The researchers uncovered the depiction in the argillite material on the lowest part of the stonework. "This is the first find of this type in Prague," Jana Marikova-Kubkova said.
The unexpected discoveries were made in the rooms to the south of the passage from the second to the third courtyards only in the final stage of the research work, Marikova-Kubkova.
The archaeologists have been unable to clearly identify the meaning of the engraving. So far, only engravings of people, animals and birds have been found, she added.
The evidence of the 9th century Prague Castle fortifications was already found in the mid-20th century during construction works at the third courtyard, Marikova-Kubkova said.
The area was a cult centre in the 9th century, she added.
Archaeologists only found rock bedrock farther to the south from the passage.
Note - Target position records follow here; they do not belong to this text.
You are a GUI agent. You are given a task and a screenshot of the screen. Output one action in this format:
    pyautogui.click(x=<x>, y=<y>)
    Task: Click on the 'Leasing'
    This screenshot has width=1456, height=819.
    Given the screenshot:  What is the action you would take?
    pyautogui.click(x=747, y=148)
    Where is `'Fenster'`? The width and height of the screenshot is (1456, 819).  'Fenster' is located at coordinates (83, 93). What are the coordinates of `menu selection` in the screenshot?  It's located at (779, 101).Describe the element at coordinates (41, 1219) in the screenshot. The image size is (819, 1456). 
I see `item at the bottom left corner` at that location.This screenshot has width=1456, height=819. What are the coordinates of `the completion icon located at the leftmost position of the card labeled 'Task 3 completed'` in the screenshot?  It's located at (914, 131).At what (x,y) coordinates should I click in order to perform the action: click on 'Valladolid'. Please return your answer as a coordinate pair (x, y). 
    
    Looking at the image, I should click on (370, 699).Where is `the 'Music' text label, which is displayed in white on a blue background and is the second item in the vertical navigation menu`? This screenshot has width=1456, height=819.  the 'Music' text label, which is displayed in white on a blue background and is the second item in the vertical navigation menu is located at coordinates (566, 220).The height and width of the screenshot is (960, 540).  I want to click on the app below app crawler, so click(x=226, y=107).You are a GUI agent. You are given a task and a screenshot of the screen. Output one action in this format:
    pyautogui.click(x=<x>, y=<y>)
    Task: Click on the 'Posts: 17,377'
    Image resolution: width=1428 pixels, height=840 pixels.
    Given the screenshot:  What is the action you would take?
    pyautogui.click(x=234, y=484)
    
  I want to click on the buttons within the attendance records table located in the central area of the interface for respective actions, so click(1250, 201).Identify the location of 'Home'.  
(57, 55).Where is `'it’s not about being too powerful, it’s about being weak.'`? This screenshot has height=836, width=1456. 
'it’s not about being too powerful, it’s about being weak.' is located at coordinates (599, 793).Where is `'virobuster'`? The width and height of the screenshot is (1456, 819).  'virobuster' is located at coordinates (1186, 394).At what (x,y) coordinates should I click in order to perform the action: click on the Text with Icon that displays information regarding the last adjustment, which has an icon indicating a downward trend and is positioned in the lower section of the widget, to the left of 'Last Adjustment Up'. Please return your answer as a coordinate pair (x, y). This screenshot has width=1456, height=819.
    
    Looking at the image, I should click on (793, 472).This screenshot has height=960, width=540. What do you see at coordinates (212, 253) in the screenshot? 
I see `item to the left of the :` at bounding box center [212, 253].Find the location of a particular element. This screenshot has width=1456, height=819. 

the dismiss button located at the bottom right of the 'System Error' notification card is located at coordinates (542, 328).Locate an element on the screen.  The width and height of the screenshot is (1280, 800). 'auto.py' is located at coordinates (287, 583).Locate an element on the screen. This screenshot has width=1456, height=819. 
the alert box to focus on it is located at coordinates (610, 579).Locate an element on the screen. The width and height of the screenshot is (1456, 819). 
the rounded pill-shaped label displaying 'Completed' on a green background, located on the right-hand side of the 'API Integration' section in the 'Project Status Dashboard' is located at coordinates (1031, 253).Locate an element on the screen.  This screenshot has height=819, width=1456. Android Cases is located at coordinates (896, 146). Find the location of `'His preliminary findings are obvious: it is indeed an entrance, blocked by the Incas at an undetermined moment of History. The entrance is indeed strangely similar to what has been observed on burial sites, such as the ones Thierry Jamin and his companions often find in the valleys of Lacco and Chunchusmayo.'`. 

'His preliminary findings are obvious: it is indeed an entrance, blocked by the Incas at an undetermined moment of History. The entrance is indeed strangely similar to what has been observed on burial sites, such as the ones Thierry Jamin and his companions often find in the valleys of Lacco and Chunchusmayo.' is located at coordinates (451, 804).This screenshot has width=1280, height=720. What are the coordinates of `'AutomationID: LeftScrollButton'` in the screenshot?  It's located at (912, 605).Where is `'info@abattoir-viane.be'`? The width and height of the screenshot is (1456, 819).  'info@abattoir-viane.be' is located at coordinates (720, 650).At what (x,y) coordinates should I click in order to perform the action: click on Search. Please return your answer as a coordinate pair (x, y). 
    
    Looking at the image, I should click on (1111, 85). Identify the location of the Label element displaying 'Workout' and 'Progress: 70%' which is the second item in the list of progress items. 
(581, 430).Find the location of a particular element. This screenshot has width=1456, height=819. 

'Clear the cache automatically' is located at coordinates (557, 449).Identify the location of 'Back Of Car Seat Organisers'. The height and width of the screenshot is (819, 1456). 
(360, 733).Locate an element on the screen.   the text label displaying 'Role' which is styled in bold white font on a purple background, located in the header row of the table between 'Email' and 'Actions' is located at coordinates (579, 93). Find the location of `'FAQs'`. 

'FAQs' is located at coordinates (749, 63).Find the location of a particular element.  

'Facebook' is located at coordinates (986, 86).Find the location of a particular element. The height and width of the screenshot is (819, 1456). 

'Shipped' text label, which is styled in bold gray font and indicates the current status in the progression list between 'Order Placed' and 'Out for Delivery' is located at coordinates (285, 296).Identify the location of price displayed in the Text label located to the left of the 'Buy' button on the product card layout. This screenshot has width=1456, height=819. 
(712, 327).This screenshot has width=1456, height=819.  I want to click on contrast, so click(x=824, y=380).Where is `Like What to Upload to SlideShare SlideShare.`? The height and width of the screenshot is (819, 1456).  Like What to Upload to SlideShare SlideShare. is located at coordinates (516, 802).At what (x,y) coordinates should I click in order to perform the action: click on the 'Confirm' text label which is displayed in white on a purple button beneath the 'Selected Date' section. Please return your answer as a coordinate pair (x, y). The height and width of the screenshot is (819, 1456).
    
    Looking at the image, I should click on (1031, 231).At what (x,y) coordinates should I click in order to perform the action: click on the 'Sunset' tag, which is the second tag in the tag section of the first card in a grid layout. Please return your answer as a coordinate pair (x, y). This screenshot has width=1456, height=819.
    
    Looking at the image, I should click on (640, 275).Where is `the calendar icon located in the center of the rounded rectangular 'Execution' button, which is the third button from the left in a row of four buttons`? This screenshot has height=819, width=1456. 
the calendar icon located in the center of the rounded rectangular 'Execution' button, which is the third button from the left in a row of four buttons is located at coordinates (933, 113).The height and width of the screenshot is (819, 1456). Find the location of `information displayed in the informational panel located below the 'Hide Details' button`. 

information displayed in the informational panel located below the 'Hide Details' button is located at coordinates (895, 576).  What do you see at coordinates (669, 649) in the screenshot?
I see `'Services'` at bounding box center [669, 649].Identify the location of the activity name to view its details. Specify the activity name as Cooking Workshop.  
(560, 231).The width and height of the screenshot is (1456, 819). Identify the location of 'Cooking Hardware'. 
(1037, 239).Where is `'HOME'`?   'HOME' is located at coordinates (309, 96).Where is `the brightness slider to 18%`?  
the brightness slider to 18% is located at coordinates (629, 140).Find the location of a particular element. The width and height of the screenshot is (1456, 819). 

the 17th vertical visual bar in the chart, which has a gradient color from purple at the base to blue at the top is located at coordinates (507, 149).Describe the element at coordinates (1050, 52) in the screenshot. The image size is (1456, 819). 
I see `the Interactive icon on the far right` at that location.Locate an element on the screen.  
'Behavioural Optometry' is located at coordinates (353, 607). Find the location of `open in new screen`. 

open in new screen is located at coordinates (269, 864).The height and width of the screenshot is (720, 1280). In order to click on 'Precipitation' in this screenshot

Historical sources prove that the original terrain was undulated in these places. As a result, it was levelled in the 16th century, before the existing buildings started to be constructed.
All strata with remnants of human activities were removed during the works.
It was already discovered in 1948 that a Romanesque rampart was built in the area.
In 2001-2002 a moat was found that encircled the entire Prague Castle in the 10th-11th centuries.